Vídeo mostra discussão entre sambista carioca, filho de Martinho da Vila, e suspeito de injúria racial


Suspeito disse ao g1 que não falou para Tunico da Vila voltar para favela. "Quero ver você fazer isso na favela", teria dito Milton. Caso aconteceu em Vitória na noite de sexta-feira (20).

Um vídeo mostra parte da discussão entre Tunico da Vila, sambista carioca filho de Martinho da Vila, com um vendedor de bebidas na sexta-feira (20), em Vitória. Tunico denunciou que foi vítima de injúria racial. Nas imagens, é possível ver Tunico sem camisa e de calça branca gritando com o homem, que responde. O homem diz para o sambista: "Ir fazer isso lá na favela". Tunico contou que antes do vídeo começar a ser gravado, o homem teria falado: 'volta pra favela, lá é seu lugar'.

O caso aconteceu na Rua da Lama, local conhecido por bares. A briga teria começado quando a esposa do músico passeava com o porco Soba, animal de estimação do casal e, ao ver o animal fuçando a grama, o ambulante reclamou com a mulher. A partir daí a confusão começou com a chegada de Tunico ao local.

O vídeo foi feito por uma moradora que mostra parte da discussão entre Tunico da Vila e Milton José Raimundo, de 59 anos. Nas imagens, os dois estão no meio da rua discutindo.

Versão do suspeito

Em entrevista ao g1 na manhã desta segunda-feira (23), Milton disse que trabalha há 25 anos como ambulante na capital e confirmou que era ele no vídeo, mas que em momento algum teria falado para Tunico voltar para a favela.

O ambulante disse que ficou incomodado com o fato do porco de Tunico, que estava passeando com a mulher, estar, segundo ele, destruindo a grama do local.

● Exercício proposto 1: Extraia da notícia sobre a discussão envolvendo Tunico da Vila o trecho que começa em "O caso aconteceu" e termina em "para a favela.".
● Exercício proposto 2: Reproduza as linhas dos dados de entrada a partir da que contém "Task: Click the product code Z17XB117069" até a que contém "Select Henrique Martin's candidate photo", incluindo ambas. Deixe as imagens de fora.

● Dados de entrada:
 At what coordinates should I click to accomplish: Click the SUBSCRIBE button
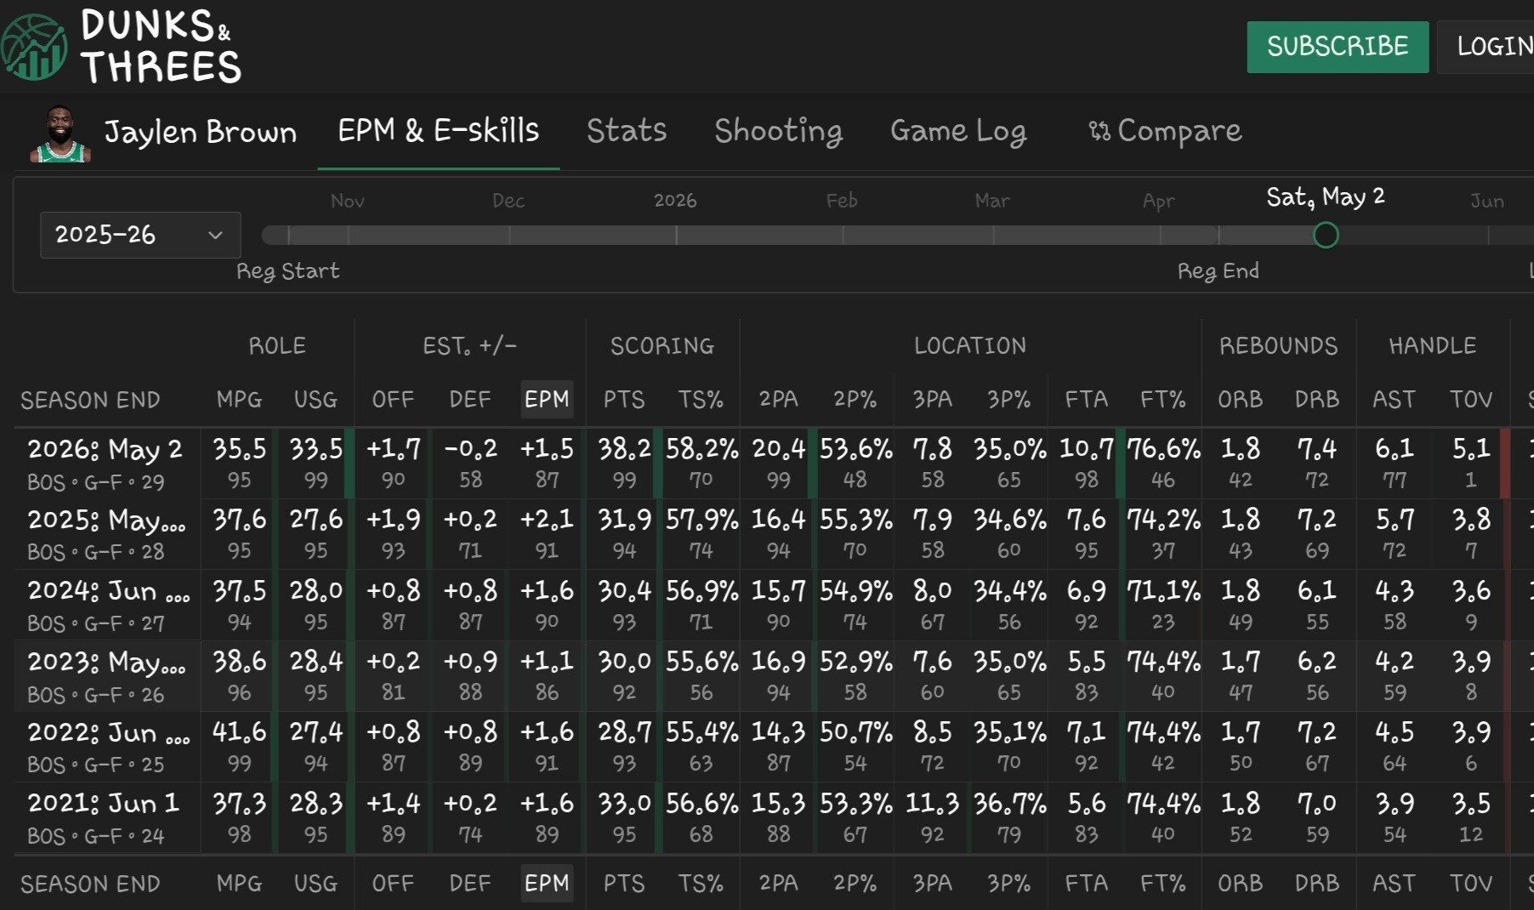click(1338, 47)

==

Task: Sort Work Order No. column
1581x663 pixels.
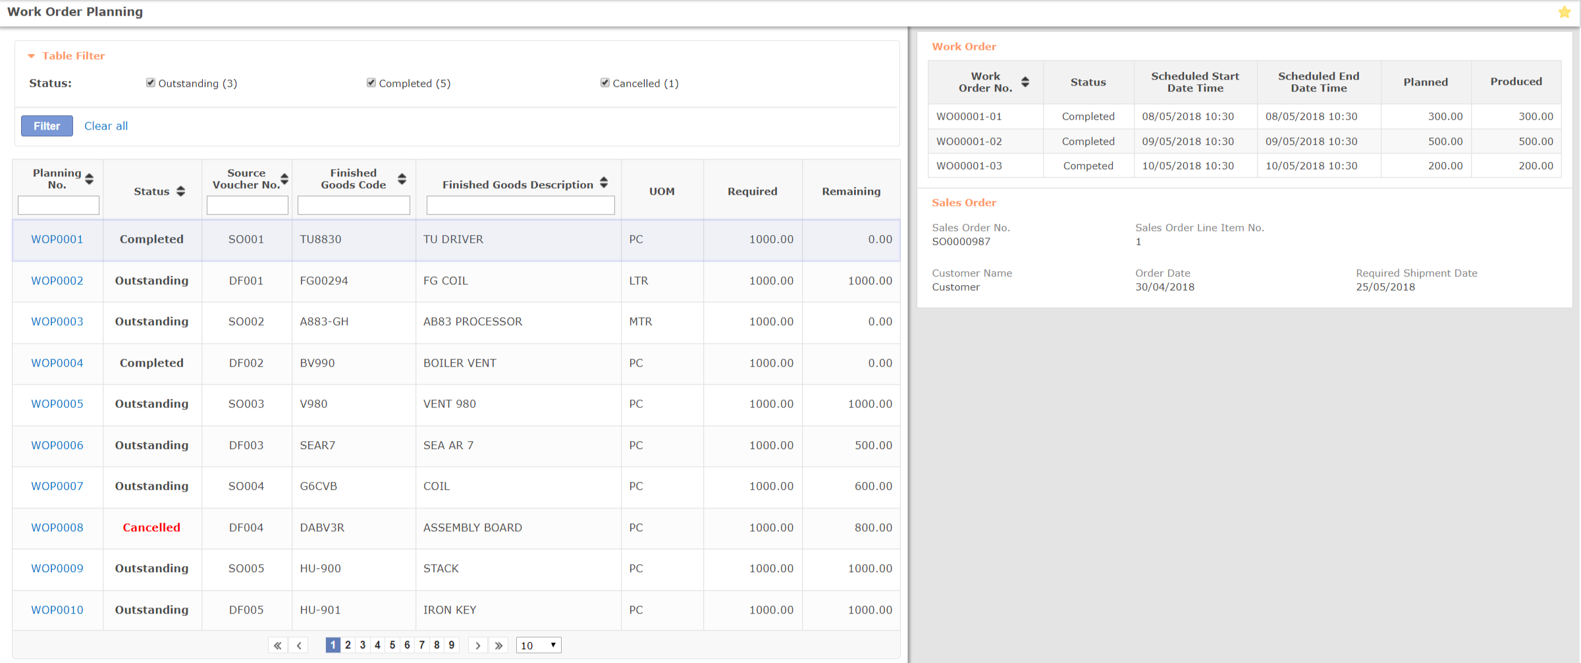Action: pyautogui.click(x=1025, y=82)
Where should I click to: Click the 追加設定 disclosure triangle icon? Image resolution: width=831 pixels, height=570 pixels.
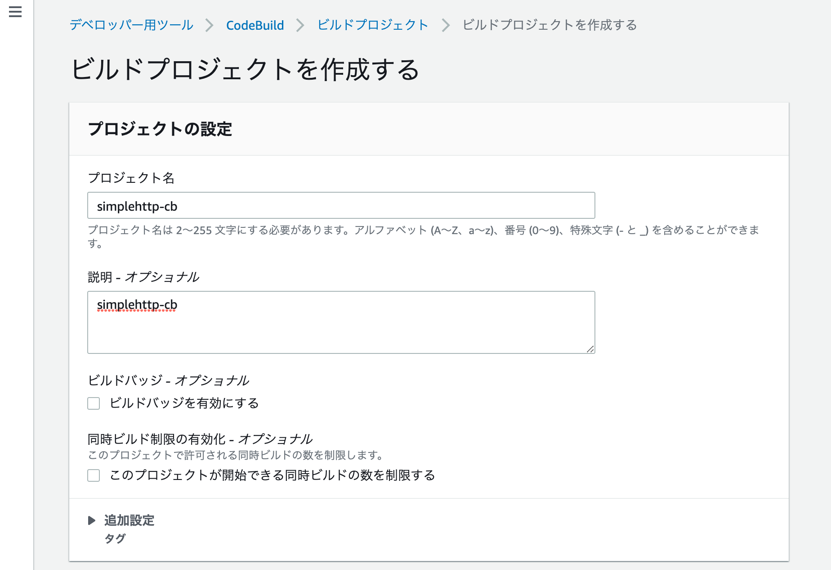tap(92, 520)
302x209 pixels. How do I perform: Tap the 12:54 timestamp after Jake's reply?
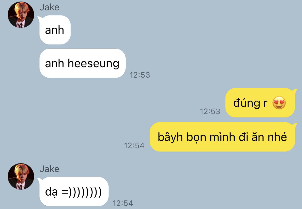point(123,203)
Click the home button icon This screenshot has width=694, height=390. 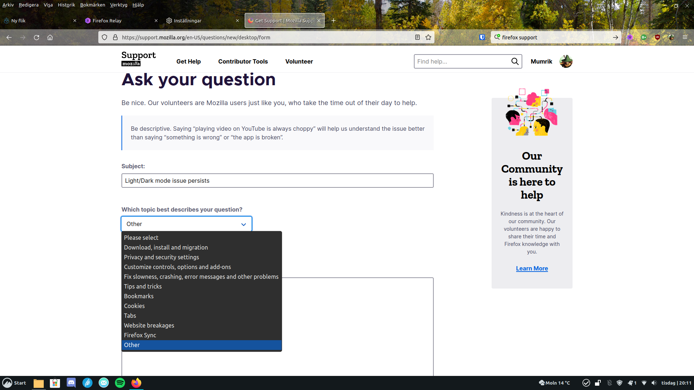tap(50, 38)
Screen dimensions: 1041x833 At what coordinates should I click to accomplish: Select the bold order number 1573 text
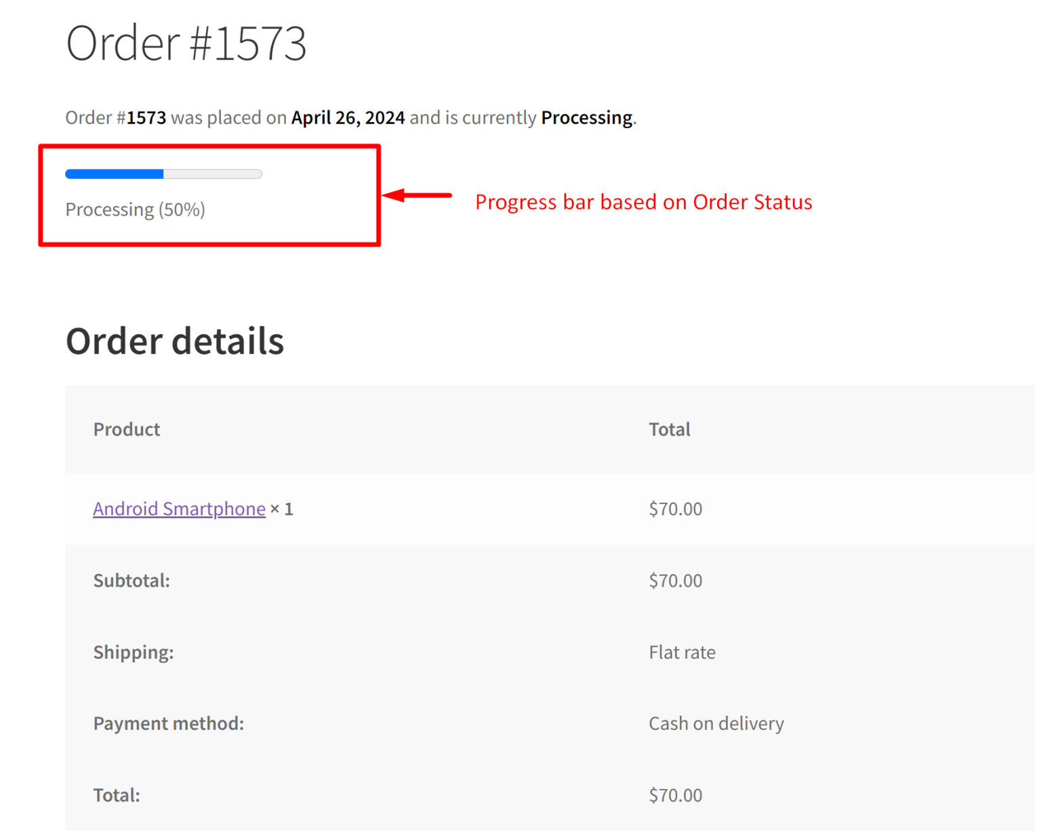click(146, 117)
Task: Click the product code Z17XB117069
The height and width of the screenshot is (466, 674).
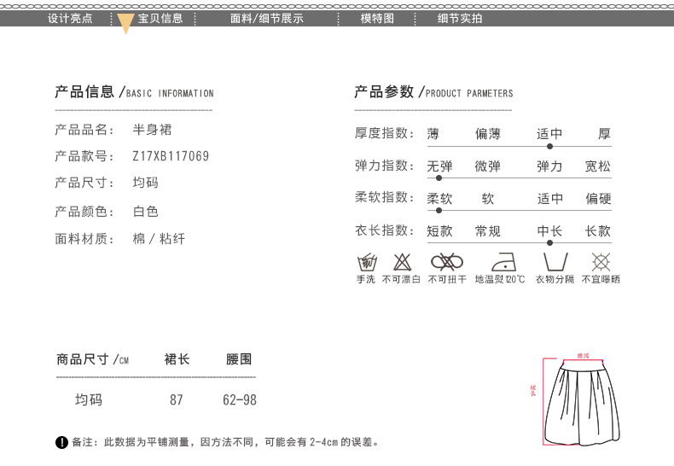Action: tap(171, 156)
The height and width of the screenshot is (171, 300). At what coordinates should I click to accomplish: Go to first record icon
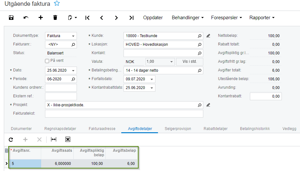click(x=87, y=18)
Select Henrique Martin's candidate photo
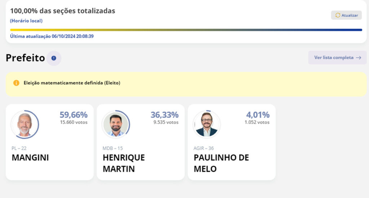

● Resultado do exercício 1:
O caso aconteceu na Rua da Lama, local conhecido por bares. A briga teria começado quando a esposa do músico passeava com o porco Soba, animal de estimação do casal e, ao ver o animal fuçando a grama, o ambulante reclamou com a mulher. A partir daí a confusão começou com a chegada de Tunico ao local.

O vídeo foi feito por uma moradora que mostra parte da discussão entre Tunico da Vila e Milton José Raimundo, de 59 anos. Nas imagens, os dois estão no meio da rua discutindo.

Versão do suspeito

Em entrevista ao g1 na manhã desta segunda-feira (23), Milton disse que trabalha há 25 anos como ambulante na capital e confirmou que era ele no vídeo, mas que em momento algum teria falado para Tunico voltar para a favela.

● Resultado do exercício 2:
Task: Click the product code Z17XB117069
The height and width of the screenshot is (466, 674).
Action: tap(171, 156)
The height and width of the screenshot is (171, 300). At what coordinates should I click to accomplish: Go to first record icon
click(x=87, y=18)
Select Henrique Martin's candidate photo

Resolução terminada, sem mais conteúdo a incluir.